··· SELECTED PASSAGE ···

📖 About the Project

🎯 Inspiration

In Peru, the digital divide is more than a statistic; it's a barrier locking millions of rural students out of modern education. While connectivity in rural areas has grown, it still only reaches 55% of the population in 2024. Projects to expand the network are years away (2025-2026), but students need to learn today.

We were inspired by a simple, urgent question: Why should a student's education depend on their internet access? We decided to build a solution that bypasses the connectivity problem entirely, delivering a high-quality, intelligent learning experience to anyone with a basic smartphone.

When Google announced the Built-in AI Challenge 2025 and introduced Gemini Nano, I saw an incredible opportunity to solve these problems while respecting user privacy. The idea of running AI models directly in the browser opened up possibilities for creating a truly private, fast, and accessible learning tool.

💡 What It Does

The AI-Powered Learning Assistant is a comprehensive study companion that helps students and educators:

Core Features (Powered by Gemini Nano - Local Processing)

  1. 📄 PDF Summarization: Upload any study material and get intelligent summaries highlighting key concepts, main ideas, and important takeaways - all processed locally in your browser.

  2. 📝 Exercise Generation: Create five different types of practice exercises:

    • Multiple Choice questions with detailed explanations
    • True/False statements for quick review
    • Fill in the Blanks for active recall
    • Short Answer questions for deeper understanding
    • Matching exercises to connect related concepts

Each exercise includes difficulty levels, correct answers, explanations, and learning objectives.

  1. 🎴 Flashcard Creation: Generate smart flashcards from any document with:
    • Automatic key term extraction
    • Topic and subtopic organization
    • Difficulty levels
    • Tags for categorization
    • Detailed explanations

Additional Features (Powered by Gemini API)

  1. 🗺️ Learning Roadmaps: Create personalized learning paths with milestone tracking and prerequisite mapping.

  2. 🎮 Educational Games: Generate interactive word searches and crossword puzzles for fun, engaging review sessions.

🛠️ How I Built It

Technology Stack

Frontend:

  • Next.js 14 with App Router for a modern, performant web application
  • TypeScript for type-safe code and better developer experience
  • Tailwind CSS for responsive, beautiful UI design
  • Gemini Nano via Chrome's Built-in AI API for local processing
  • Gemini API for cloud-based features

Backend:

  • FastAPI (Python) for high-performance REST APIs
  • LangChain for managing AI prompts and chains
  • PyPDF2 & pdfplumber for PDF text extraction
  • Google Generative AI SDK for Gemini API integration

Architecture Decisions

  1. Hybrid AI Approach: I designed a hybrid architecture where privacy-sensitive features (summarization, exercises, flashcards) use Gemini Nano for local processing, while less sensitive features (roadmaps, games) leverage the cloud-based Gemini API for more complex operations.

··· DATASET CONTENT ···

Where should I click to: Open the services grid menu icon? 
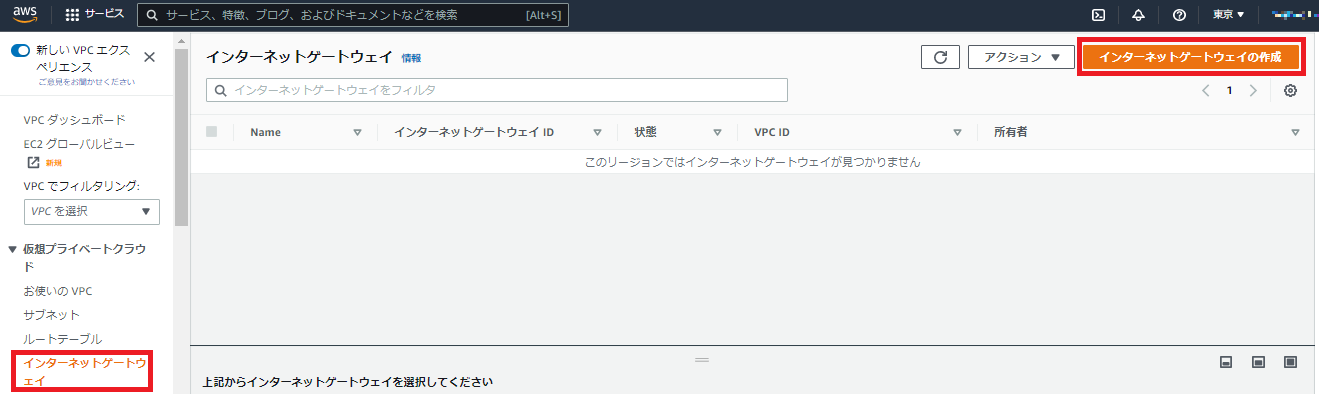tap(72, 15)
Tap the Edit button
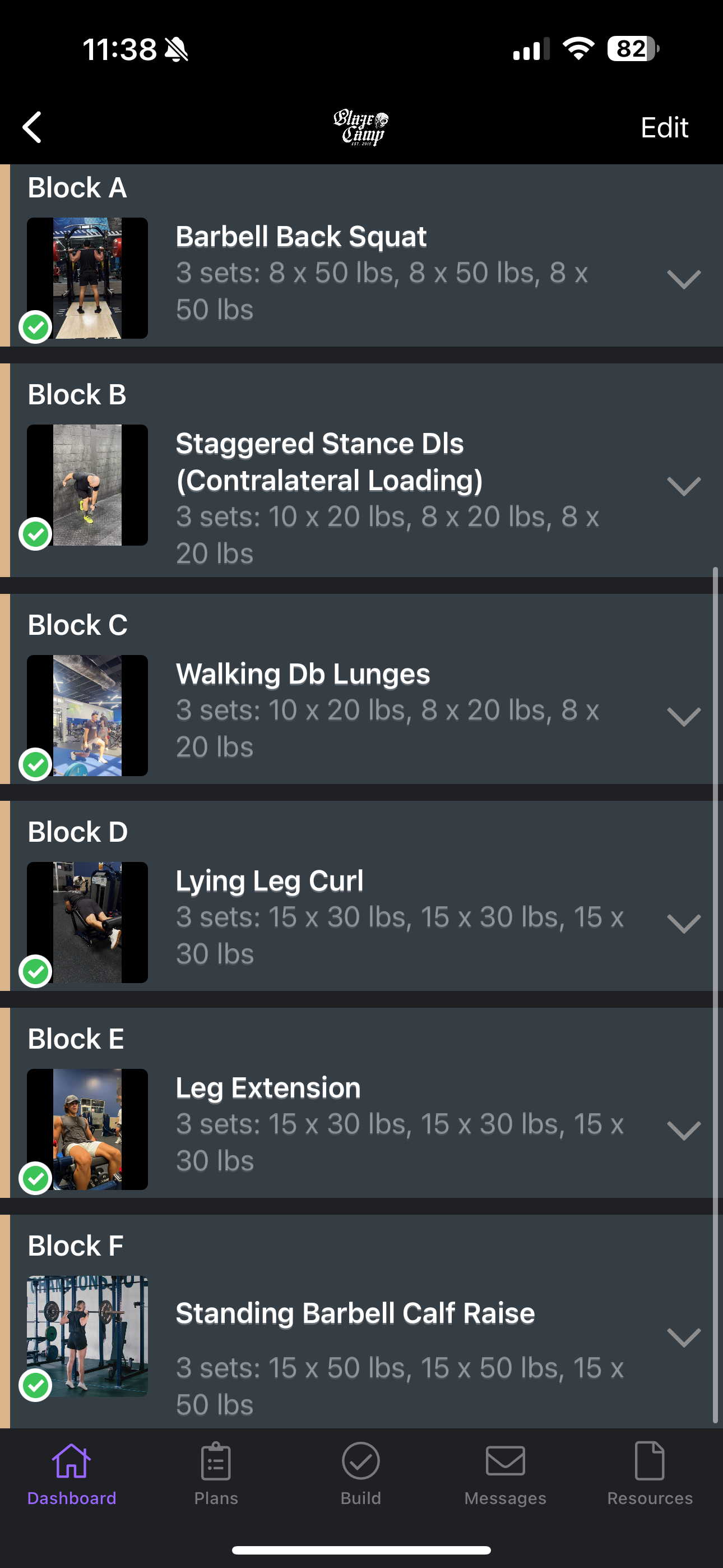 pos(664,128)
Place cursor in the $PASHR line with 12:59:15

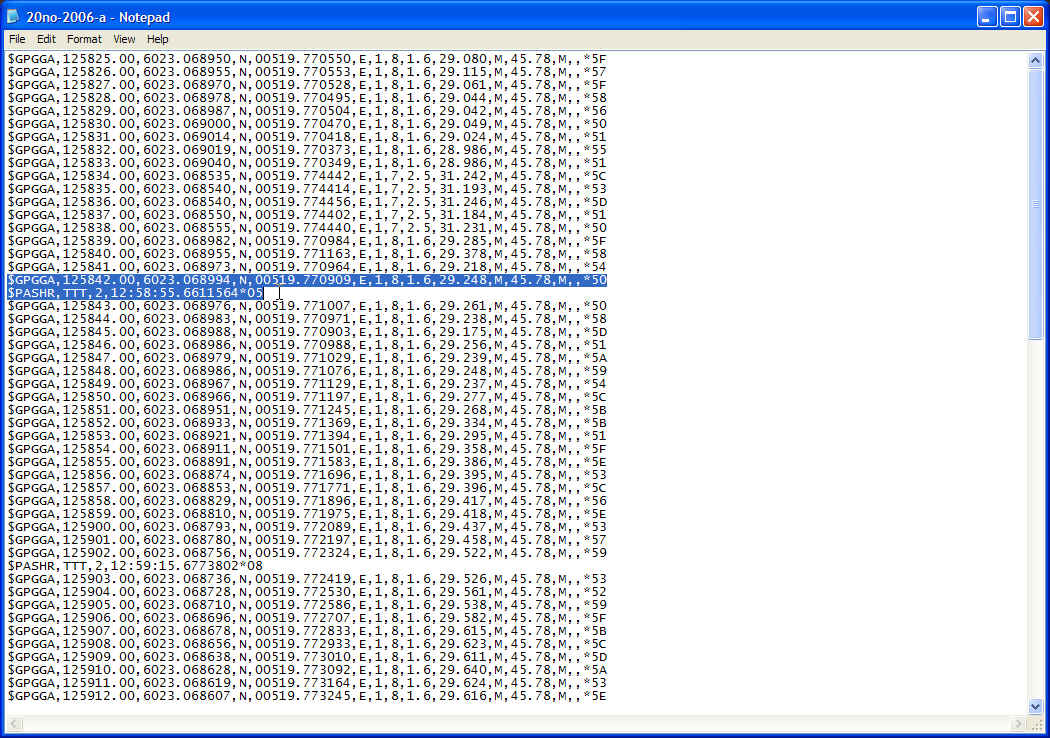[135, 566]
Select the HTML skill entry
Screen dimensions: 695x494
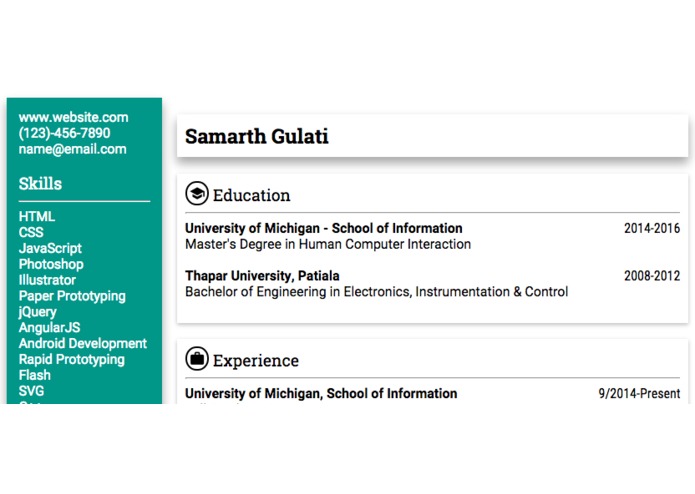37,217
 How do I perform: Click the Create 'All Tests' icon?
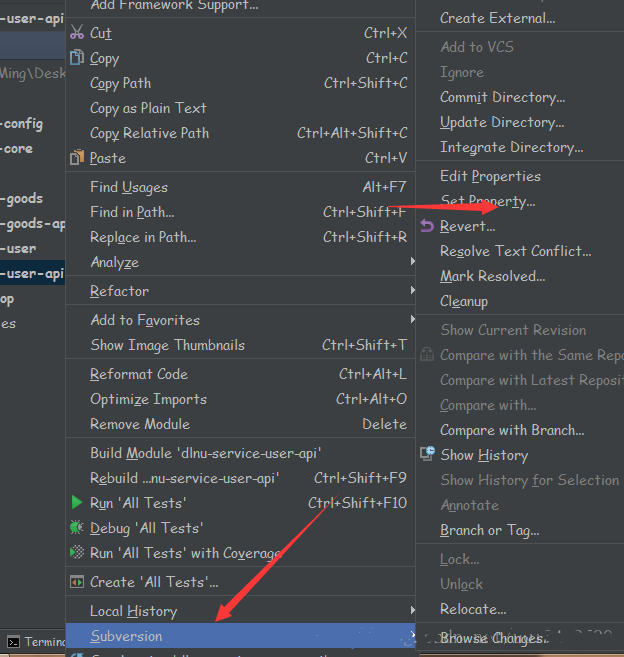click(x=77, y=582)
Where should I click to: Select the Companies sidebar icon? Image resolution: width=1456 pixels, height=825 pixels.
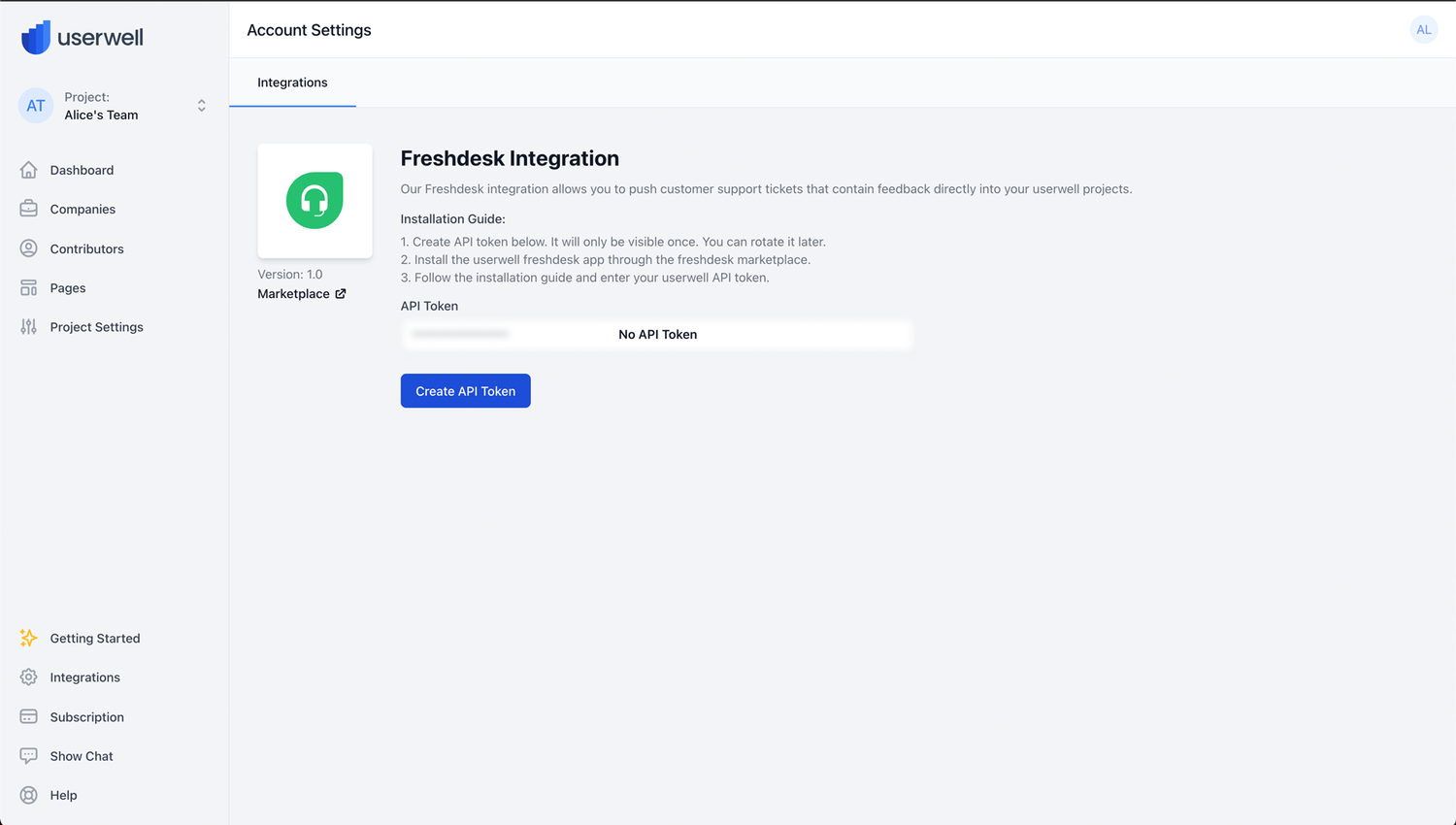(x=30, y=209)
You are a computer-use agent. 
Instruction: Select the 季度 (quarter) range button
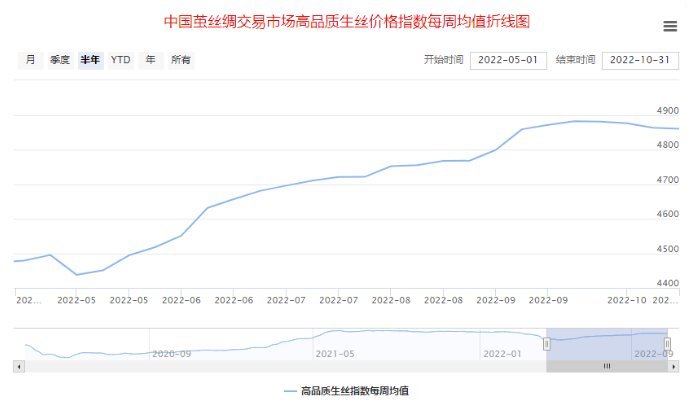[60, 60]
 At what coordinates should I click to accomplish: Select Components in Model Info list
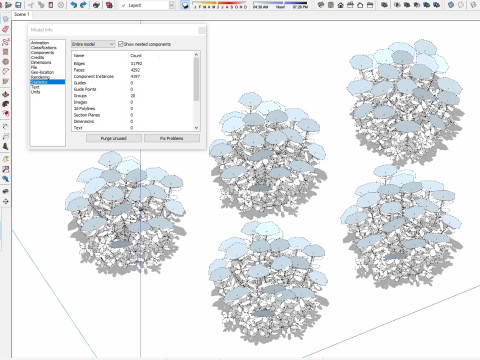point(42,53)
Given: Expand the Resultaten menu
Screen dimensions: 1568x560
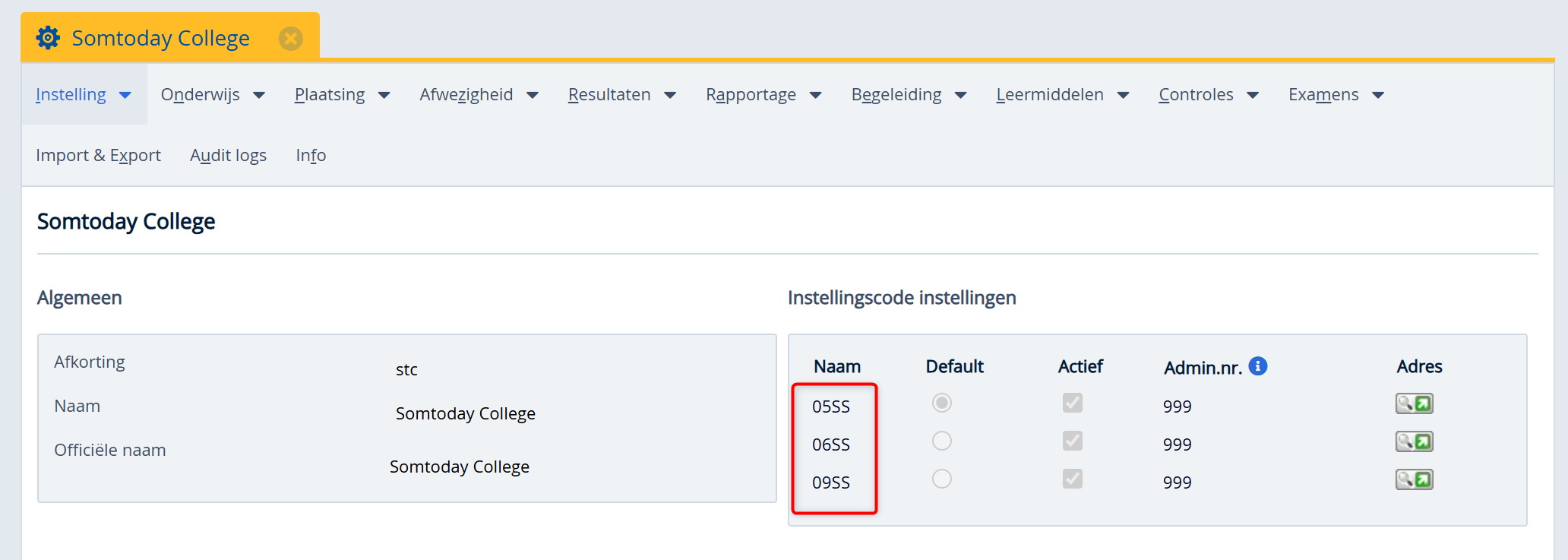Looking at the screenshot, I should click(621, 94).
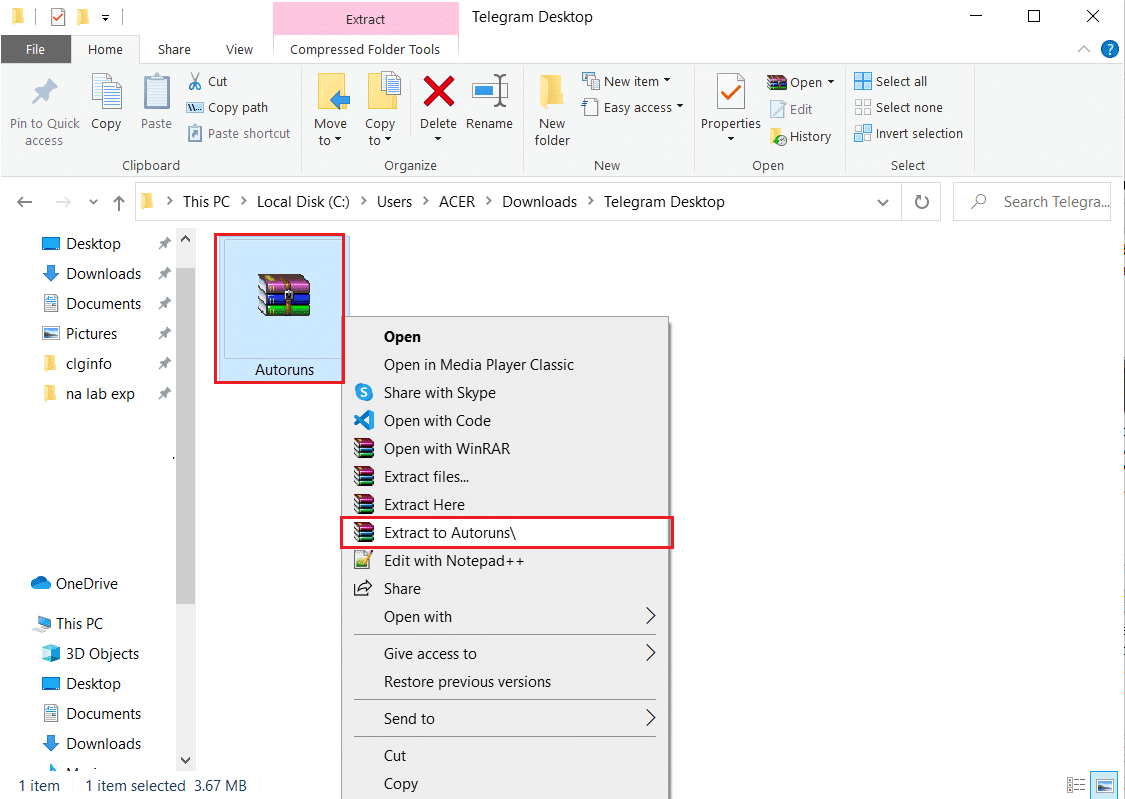Open the dropdown arrow next to Open
Image resolution: width=1125 pixels, height=799 pixels.
[x=829, y=81]
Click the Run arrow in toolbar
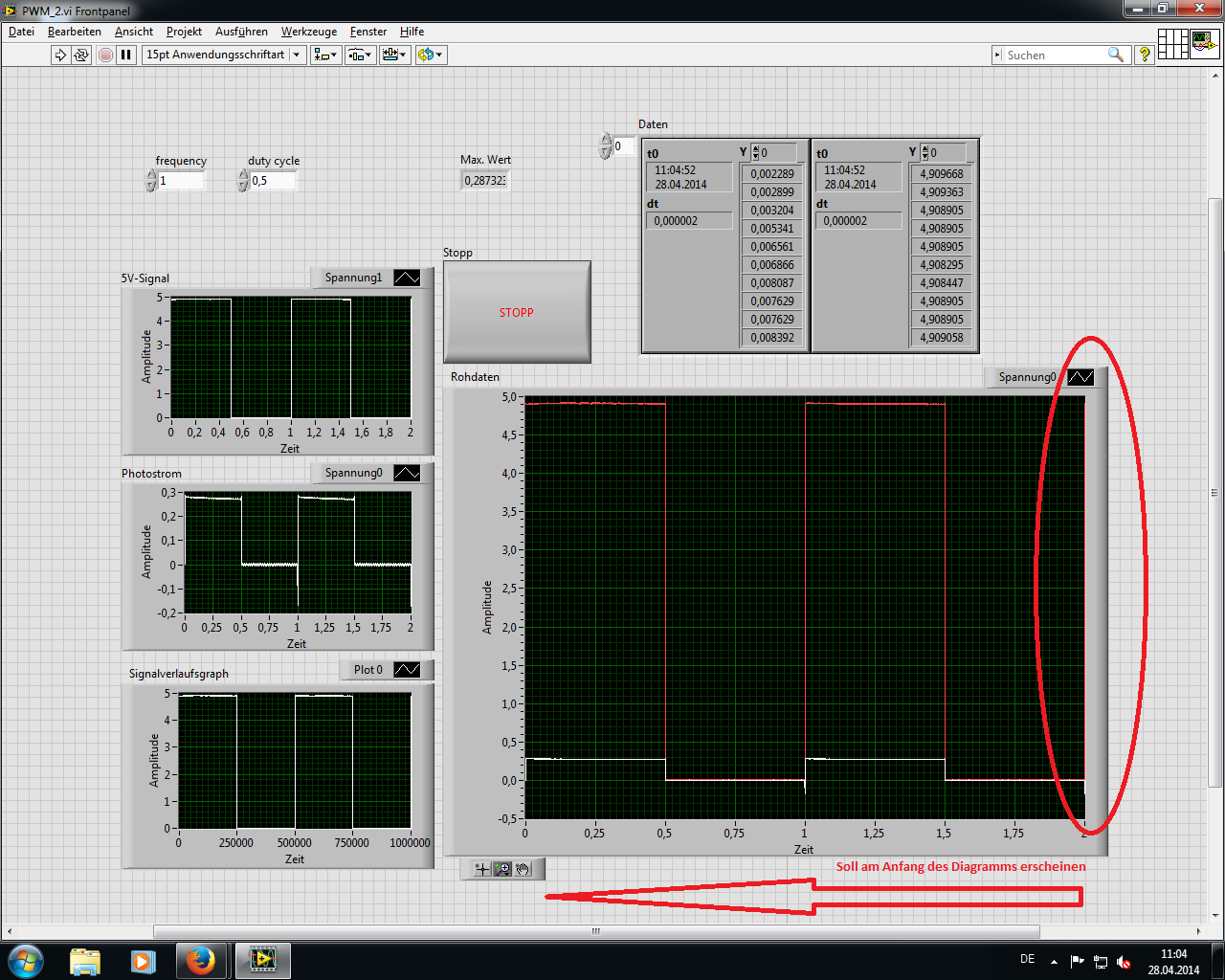Screen dimensions: 1225x980 [x=60, y=55]
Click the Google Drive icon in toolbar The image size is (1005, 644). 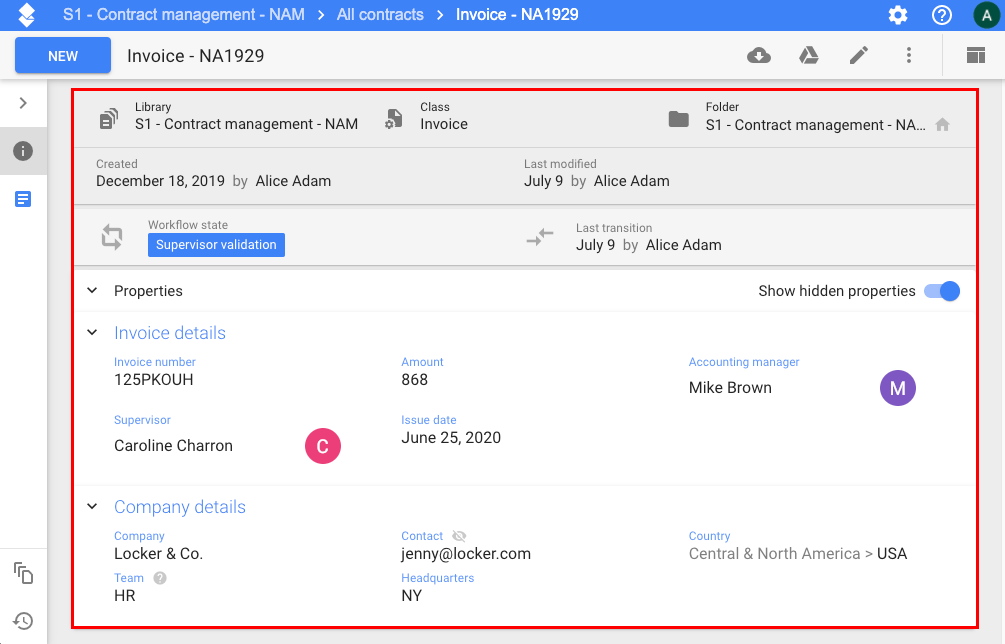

···

**WHAT YOU WILL DO**
Turn the paragraph in the project description that starts with "In Peru, the digital divide" into a short bulleted list that keeps its main facts. The data has no connection to the project description.

**EXERCISE RESULT**
- In Peru, the digital divide keeps millions of rural students out of modern education.
- Rural connectivity has grown but reached only 55% of the population in 2024.
- Projects to expand the network are years away (2025-2026).
- Students need to learn now.